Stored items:
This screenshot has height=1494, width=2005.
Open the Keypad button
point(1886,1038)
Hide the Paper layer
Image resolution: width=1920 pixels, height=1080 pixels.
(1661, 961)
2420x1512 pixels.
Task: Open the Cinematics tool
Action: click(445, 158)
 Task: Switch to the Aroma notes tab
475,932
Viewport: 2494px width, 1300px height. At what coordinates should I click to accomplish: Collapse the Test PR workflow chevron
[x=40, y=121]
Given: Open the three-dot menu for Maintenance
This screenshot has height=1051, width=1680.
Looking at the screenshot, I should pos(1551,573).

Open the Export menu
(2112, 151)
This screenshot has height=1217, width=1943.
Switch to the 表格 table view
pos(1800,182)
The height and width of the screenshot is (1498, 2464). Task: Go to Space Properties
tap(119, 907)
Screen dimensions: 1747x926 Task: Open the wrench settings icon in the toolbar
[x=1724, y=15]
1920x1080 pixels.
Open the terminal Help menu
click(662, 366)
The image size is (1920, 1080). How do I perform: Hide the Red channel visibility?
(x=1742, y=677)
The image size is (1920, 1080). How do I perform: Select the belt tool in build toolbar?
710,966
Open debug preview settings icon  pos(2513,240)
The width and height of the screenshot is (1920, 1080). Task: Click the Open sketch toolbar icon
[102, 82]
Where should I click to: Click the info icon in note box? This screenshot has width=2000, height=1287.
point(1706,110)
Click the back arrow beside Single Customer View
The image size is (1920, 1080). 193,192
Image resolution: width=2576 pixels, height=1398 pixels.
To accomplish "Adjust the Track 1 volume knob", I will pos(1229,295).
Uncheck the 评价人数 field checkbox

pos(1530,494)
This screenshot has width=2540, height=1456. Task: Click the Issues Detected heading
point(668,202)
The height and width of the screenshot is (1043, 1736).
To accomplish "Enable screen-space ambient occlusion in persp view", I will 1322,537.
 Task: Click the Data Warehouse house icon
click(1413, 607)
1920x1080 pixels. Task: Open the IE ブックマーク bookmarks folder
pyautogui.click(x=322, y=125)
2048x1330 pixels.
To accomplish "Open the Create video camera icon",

*Exercise description*:
Reprint the entries above in full, exactly as they are.

*Solved exercise*:
This screenshot has height=1494, width=2005.
Open the Keypad button
point(1886,1038)
Hide the Paper layer
Image resolution: width=1920 pixels, height=1080 pixels.
(1661, 961)
2420x1512 pixels.
Task: Open the Cinematics tool
Action: click(445, 158)
 Task: Switch to the Aroma notes tab
475,932
Viewport: 2494px width, 1300px height. At what coordinates should I click to accomplish: Collapse the Test PR workflow chevron
[x=40, y=121]
Given: Open the three-dot menu for Maintenance
This screenshot has height=1051, width=1680.
Looking at the screenshot, I should pos(1551,573).

Open the Export menu
(2112, 151)
This screenshot has height=1217, width=1943.
Switch to the 表格 table view
pos(1800,182)
The height and width of the screenshot is (1498, 2464). Task: Go to Space Properties
tap(119, 907)
Screen dimensions: 1747x926 Task: Open the wrench settings icon in the toolbar
[x=1724, y=15]
1920x1080 pixels.
Open the terminal Help menu
click(662, 366)
The image size is (1920, 1080). How do I perform: Hide the Red channel visibility?
(x=1742, y=677)
The image size is (1920, 1080). How do I perform: Select the belt tool in build toolbar?
710,966
Open debug preview settings icon  pos(2513,240)
The width and height of the screenshot is (1920, 1080). Task: Click the Open sketch toolbar icon
[102, 82]
Where should I click to: Click the info icon in note box? This screenshot has width=2000, height=1287.
point(1706,110)
Click the back arrow beside Single Customer View
The image size is (1920, 1080). 193,192
Image resolution: width=2576 pixels, height=1398 pixels.
To accomplish "Adjust the Track 1 volume knob", I will pos(1229,295).
Uncheck the 评价人数 field checkbox

pos(1530,494)
This screenshot has width=2540, height=1456. Task: Click the Issues Detected heading
point(668,202)
The height and width of the screenshot is (1043, 1736).
To accomplish "Enable screen-space ambient occlusion in persp view", I will 1322,537.
 Task: Click the Data Warehouse house icon
click(1413, 607)
1920x1080 pixels. Task: Open the IE ブックマーク bookmarks folder
pyautogui.click(x=322, y=125)
2048x1330 pixels.
To accomplish "Open the Create video camera icon",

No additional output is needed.